University of Malta lecturer in art history is appealing for the Maltese authorities to acquire the painting ahead of its auction by Sotheby's 

“Malta is fast becoming a centre for study of these Renaissance masters. This late quattrocento painting of the Madonna adoring the Child of remarkably high quality, which may be by an artist of Maltese descent, deserves to be in Malta, and in the national collection”
“Malta is fast becoming a centre for study of these Renaissance masters. This late quattrocento painting of the Madonna adoring the Child of remarkably high quality, which may be by an artist of Maltese descent, deserves to be in Malta, and in the national collection”

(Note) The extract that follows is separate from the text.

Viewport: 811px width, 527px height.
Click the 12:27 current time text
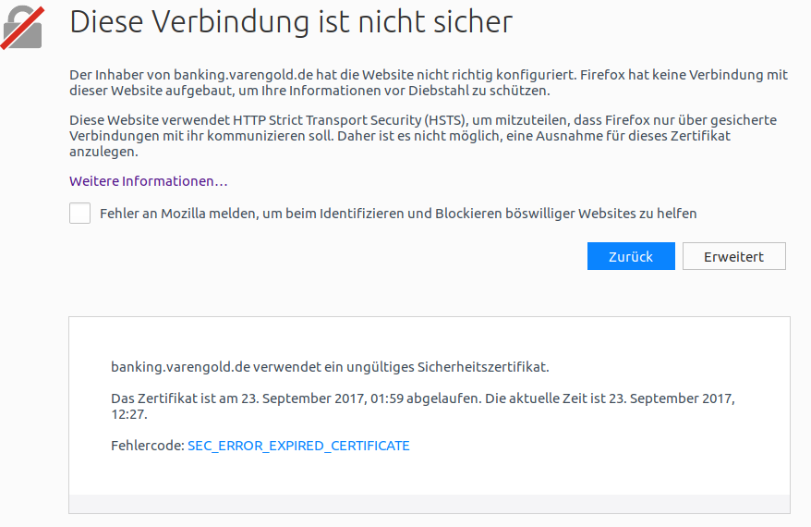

A painting by the late 1400s and early 1500s artist Antonio de Saliba will go up for auction by Sotheby’s on Tuesday, and a University of Malta lecturer in art history is appealing for the Maltese authorities to acquire the painting.

Charlene Vella said the Renaissance artist was an artistic follower of his Sicilian uncle Antonello da Messina and the Venetian master Giovanni Bellini.

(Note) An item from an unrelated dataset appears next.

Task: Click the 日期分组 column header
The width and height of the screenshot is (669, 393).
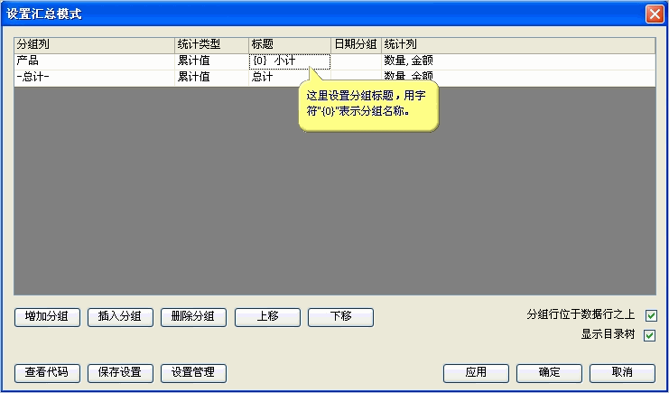Action: click(x=356, y=44)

The Madonna Adoring The Child was valued by Sotheby’s at between €32,000 to €48,000.

The artwork was acquired in Florence by Theodore Davis in 1902 and then bequeathed to the Metropolitan Museum of Art in 1915.

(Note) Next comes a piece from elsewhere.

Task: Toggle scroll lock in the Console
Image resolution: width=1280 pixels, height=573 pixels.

While a native of Sicily, de Saliba’s paintings display the clear influence of Giovanni Bellini and the Belliniani.

“The painting in question was very likely executed when de Saliba was in Venice between 1480 and 1495, and specifically when he was affiliated with the bottega of Giovanni Bellini, of which there is substantial circumstantial evidence. De Saliba’s father, the intagliatore Giovanni de Saliba, is recorded in Malta on several occasions, and is likely to have been Maltese himself,” Vella said.

“There are paintings on Malta by de Saliba and his cousin Salvo d’Antonio at Żejtun parish church, the Franciscan Observant church of Ta’ Ġieżu in Rabat, and the Mdina Cathedral Museum, several of which have been diagnostically tested and restored, but there are none in the national collection.”

Vella said this revealed information not only about Maltese commissions from the Renaissance period, but also about these artists and their artworks in general.

“Malta is thus fast becoming a centre for study of these Renaissance masters. This late quattrocento painting of the Madonna adoring the Child of remarkably high quality, which may be by an artist of Maltese descent, deserves to be in Malta, and in the national collection.”

The painting bears striking similarities to the Madonna enthroned adoring the Child in Żejtun that was commissioned for the old church of St Catherine in Żejtun (today’s San Girgor).

“I therefore urge the local authorities to consider the acquisition of this prestigious artwork that can be enjoyed in a public collection and studied further in the context of the other paintings by the artist in question,” Vella said.